Ela andava com os pés firmes e movia-se delicadamente, emitindo o ruído mais delicioso que ele já ouvira. O tintilar do seu salto alto naquele piso frio fazia as mãos dele suarem e o trambalear de seu vestido era apenas o suficiente para deixá-lo sem ar por alguns segundos. Era sem dúvida a criatura mais bela que ele já avistara, e não se parecia em nada com as garotas que costumava abordar naquele lugar – fêmeas de aspecto vulgar, com o copo de bebida meio cheio na mão e os corpos suculentos envoltos em vestidos justos e curtos, perfeitamente estereotipadas.

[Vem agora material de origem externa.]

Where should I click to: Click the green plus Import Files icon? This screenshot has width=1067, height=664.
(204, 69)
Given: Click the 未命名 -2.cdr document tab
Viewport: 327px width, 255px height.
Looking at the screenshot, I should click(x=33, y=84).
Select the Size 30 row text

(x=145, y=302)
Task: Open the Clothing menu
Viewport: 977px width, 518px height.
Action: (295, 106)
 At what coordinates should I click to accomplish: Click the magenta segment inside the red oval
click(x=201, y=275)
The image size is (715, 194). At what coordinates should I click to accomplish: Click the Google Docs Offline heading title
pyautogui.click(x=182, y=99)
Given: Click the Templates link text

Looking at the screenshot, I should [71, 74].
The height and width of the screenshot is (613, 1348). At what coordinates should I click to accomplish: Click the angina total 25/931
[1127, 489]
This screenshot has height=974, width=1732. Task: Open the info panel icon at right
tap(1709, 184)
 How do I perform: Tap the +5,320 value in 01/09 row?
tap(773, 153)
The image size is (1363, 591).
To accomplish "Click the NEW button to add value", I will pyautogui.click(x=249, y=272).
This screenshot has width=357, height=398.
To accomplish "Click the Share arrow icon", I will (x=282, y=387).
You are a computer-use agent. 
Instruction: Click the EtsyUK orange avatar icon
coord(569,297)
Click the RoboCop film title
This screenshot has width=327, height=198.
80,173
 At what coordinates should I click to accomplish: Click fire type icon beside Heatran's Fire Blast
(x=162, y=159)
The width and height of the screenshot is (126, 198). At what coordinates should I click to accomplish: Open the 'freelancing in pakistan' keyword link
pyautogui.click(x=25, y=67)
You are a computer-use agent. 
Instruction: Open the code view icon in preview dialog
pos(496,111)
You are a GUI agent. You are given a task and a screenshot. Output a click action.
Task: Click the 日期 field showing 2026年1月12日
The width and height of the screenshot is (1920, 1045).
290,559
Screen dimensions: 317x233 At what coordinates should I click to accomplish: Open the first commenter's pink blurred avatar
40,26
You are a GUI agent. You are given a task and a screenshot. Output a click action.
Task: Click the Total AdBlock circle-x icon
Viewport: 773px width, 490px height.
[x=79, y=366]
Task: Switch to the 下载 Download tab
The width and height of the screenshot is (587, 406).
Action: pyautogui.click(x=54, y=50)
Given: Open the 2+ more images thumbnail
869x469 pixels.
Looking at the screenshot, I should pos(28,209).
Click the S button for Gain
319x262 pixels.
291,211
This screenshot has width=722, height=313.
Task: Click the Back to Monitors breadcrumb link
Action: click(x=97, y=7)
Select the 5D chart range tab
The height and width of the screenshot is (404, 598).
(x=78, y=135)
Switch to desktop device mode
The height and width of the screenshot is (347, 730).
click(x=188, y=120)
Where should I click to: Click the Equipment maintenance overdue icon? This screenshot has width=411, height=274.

Via-se imóvel ao lado daquela deusa mística e imaginava para qual dimensão havia sido impelido, tão magnífica era aquela cena. Ele desviava constantemente o olhar a fim de parecer menos interessado e, quando retornava, percebia que ela fitava-o em toda sua graça, com um sorriso terno e afável. Estendeu então suas mãos para acariciar aqueles dedos brancos e suaves e foi ao encontro de seus lábios. Suspeitava que fosse rejeitado com aquele gesto inconseqüente, porém, qual fora sua surpresa quando sentira aquelas mesmas mãos acariciando em fúria sua nuca. Ficaram os dois envoltos em suspiros, sem entender realmente o que acontecia, mas na certeza de que todas as estrelas se alinhavam naquele momento. Levou-a para casa e despediu-se. Já na cama, encarava o teto, entorpecido, desnorteado. Não havia sentido naquilo tudo, tentava imaginar quão paradoxal era a imagem que tinha de si mesmo até poucas semanas atrás. Aquele sentimento era maior do que sua razão podia explicar, e engolia sua sanidade com anseio, até que seus olhos cansados se fechassem, para que sonhasse com ela.